Cognitive deficits associated with depression are highly treatable with conventional antidepressant pharmacotherapy, or with electroconvulsive therapy in the case of pharmacologic nonresponse. Cognitively oriented psychotherapy has also been a highly effective treatment for depression. Antidepressants with potent anticholinergic properties should be avoided, as these medications may potentially exacerbate the severity of memory impairment.

2. Schizophrenia

a. Clinical Features

Schizophrenia (dementia praecox) affects approximately 1% of the general population. Initial presentation is that of psychosis, which generally begins in adolescence or young adulthood. Clinical features include “positive” symptoms such as delusions, hallucinations, and formal thought disorder, and “negative” symptoms such as apathy, blunted affect, and anhedonia. Negative symptoms tend to emerge later in the disorder and are associated with dementia (“deficit syndrome”). Exacerbations and remissions of psychotic features characterize the course of the illness. Cognitive deficits are more common during exacerbations of the disease and include difficulty with abstract reasoning, memory impairment, disorientation, perseveration, impaired judgment, and tangentiality.

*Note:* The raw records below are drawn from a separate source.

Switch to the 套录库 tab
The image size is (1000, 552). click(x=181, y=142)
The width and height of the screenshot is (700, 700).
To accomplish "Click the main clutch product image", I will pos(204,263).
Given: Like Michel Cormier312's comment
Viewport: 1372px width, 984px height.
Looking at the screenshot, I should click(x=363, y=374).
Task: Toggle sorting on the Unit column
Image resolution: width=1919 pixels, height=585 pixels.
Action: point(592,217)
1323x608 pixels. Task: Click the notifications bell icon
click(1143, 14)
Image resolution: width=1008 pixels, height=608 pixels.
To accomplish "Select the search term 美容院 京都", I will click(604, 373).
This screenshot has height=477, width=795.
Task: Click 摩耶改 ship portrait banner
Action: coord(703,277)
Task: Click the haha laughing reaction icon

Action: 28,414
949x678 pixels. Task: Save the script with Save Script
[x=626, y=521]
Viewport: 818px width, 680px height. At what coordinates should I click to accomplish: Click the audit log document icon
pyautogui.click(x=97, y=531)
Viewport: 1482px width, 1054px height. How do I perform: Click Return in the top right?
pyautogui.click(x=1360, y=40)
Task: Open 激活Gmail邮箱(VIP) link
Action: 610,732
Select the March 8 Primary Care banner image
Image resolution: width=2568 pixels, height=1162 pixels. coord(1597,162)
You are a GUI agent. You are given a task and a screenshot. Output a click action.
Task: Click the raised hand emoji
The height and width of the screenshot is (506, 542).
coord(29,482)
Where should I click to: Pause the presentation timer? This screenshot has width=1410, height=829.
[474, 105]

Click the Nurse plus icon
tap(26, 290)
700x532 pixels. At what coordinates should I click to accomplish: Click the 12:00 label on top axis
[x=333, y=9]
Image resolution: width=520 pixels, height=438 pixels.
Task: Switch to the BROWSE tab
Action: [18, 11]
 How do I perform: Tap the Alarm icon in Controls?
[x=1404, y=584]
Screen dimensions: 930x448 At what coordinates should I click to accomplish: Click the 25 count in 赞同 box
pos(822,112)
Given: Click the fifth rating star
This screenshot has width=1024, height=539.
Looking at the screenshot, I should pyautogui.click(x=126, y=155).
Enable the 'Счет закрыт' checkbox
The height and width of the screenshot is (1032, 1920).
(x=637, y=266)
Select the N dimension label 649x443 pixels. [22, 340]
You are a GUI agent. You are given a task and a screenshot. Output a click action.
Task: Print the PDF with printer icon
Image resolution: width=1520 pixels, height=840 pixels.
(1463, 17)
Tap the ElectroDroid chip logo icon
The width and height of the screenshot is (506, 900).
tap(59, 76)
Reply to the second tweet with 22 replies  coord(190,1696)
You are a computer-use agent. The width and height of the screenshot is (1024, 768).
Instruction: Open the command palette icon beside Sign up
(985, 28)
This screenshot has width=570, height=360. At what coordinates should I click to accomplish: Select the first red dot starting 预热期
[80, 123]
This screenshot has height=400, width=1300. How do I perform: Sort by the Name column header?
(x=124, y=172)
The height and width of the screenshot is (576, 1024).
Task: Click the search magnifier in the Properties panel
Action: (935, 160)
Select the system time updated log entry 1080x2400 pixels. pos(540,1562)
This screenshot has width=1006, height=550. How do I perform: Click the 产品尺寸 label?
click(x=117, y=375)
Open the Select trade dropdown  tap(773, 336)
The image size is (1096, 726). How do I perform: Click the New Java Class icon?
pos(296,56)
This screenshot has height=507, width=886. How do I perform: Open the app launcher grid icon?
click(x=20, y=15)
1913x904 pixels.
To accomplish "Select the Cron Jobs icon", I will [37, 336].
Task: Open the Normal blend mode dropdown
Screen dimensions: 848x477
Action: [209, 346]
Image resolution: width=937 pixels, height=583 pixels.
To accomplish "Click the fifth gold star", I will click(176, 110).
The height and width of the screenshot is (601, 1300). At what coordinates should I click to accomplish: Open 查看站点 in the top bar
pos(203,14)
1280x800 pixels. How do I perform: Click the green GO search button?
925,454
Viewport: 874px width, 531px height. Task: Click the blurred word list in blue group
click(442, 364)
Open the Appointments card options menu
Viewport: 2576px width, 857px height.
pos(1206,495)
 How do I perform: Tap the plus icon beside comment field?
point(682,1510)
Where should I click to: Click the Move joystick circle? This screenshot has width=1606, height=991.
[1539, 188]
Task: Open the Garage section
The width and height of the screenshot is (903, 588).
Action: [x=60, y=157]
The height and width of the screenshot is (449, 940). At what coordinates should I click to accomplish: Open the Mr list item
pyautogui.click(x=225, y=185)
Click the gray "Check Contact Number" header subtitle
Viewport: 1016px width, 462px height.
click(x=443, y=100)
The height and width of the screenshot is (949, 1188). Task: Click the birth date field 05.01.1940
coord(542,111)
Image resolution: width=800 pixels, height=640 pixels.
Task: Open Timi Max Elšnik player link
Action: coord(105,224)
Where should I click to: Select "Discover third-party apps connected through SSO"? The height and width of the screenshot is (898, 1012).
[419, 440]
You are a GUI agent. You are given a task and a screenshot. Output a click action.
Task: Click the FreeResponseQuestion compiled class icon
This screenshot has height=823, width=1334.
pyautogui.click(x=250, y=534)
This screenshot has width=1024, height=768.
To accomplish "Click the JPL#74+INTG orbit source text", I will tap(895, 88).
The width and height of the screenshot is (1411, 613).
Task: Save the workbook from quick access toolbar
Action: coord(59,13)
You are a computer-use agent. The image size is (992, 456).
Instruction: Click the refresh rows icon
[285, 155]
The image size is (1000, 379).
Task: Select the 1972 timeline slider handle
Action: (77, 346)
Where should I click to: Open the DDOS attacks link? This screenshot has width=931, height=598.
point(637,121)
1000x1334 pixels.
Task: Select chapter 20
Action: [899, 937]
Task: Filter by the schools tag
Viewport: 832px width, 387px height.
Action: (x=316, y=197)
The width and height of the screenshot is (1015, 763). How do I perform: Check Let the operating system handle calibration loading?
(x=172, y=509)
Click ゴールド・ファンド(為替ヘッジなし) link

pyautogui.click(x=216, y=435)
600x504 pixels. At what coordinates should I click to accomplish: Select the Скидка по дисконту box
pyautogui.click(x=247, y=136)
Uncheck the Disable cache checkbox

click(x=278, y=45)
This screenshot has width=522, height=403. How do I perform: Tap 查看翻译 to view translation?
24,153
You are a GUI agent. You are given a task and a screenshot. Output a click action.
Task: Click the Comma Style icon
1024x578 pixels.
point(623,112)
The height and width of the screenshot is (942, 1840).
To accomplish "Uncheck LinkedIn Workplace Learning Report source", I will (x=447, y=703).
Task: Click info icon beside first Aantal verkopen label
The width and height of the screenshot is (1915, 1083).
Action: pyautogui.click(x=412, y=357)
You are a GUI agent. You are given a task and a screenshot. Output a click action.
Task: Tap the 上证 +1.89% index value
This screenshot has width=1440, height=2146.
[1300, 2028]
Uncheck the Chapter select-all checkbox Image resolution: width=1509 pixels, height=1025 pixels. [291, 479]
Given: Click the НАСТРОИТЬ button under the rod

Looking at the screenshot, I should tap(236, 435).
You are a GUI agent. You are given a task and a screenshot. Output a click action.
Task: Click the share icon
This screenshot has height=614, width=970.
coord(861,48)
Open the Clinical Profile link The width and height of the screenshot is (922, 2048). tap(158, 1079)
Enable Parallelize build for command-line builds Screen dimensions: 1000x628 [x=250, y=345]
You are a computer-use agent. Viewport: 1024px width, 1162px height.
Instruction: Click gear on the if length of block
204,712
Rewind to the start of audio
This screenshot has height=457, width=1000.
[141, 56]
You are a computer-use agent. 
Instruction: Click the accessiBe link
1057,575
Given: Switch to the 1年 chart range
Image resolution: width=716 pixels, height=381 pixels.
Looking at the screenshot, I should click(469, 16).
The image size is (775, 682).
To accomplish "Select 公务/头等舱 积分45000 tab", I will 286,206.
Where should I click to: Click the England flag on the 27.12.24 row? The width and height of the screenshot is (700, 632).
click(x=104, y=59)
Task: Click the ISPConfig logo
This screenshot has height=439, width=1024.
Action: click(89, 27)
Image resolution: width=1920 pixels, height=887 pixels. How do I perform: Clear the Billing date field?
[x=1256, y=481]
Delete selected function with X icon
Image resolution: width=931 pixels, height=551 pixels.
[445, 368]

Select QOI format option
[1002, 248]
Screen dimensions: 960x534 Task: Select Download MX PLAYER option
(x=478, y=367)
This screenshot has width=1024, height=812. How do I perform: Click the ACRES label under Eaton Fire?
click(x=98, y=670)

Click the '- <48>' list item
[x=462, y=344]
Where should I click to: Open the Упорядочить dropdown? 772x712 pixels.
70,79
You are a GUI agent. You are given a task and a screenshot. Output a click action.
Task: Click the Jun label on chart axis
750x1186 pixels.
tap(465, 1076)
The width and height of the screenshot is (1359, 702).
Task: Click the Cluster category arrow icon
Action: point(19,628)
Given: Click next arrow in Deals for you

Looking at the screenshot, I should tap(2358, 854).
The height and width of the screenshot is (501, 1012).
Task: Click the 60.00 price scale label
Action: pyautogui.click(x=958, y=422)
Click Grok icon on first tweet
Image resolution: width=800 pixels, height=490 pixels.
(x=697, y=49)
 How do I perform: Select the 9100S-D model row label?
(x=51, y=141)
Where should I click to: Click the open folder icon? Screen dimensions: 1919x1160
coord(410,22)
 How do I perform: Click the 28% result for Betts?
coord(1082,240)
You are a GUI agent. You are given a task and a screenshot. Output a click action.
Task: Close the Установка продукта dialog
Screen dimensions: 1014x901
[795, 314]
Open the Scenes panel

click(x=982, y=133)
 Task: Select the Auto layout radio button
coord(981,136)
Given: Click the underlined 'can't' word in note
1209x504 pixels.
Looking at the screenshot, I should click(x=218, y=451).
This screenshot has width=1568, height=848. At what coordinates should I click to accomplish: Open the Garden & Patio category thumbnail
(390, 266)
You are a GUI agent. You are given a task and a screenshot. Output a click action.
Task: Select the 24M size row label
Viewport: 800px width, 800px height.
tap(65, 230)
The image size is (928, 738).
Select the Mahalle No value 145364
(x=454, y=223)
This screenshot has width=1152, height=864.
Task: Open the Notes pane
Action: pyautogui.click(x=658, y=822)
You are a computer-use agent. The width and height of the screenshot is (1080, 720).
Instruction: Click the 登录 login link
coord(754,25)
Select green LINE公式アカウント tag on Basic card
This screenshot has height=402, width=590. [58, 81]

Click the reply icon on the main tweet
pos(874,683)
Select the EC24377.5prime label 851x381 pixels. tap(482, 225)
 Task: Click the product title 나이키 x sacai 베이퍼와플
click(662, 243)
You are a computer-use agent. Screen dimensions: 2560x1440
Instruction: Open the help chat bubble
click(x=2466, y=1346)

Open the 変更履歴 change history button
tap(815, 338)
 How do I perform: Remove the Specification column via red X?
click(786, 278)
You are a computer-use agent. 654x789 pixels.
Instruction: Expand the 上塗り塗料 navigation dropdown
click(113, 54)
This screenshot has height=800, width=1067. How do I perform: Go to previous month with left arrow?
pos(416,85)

The mechanism of cognitive decline in schizophrenia has not been determined. Ventricular enlargement and sulcal widening on CT and MRI scans correlate with the severity of cognitive impairment, raising the possibility that neuronal loss may account for the dementia. However, disordered monoamine function has also been proposed to underlie the cognitive deficits in schizophrenia.

b. Treatment

Treatment with the phenothiazines, butyrophenones, and thioxanthenes has been used to reduce the positive symptoms. Negative symptoms tend to be unaffected by these three classes of medications, although clozapine has shown some promise.

Bibliography:

  1. Cummings, J. L., & Benson, D. F. (1992). Dementia: A clinical approach (2nd ed.). Boston: Butterworth-Heinemann.
  2. Heilman, K. M., & Valenstein, E. ( 1993). Clinical neuropsychology (3rd ed.). New York: Oxford.
  3. Kolb, B., & Whishaw, I. Q. (1990). Fundamentals of human neuropsychology (3rd ed.). New York: W. H. Freeman.
  4. Mann, D. M. A., Neary, D., & Testa, H. (1994). Color atlas and text of adult dementias. London: Mosby-Wolfe.
  5. Roberts, G. W., Leigh, P. N., & Weinberger, D. R. (1993). Neuropsychiatric disorders. London: Mosby-Wolfe.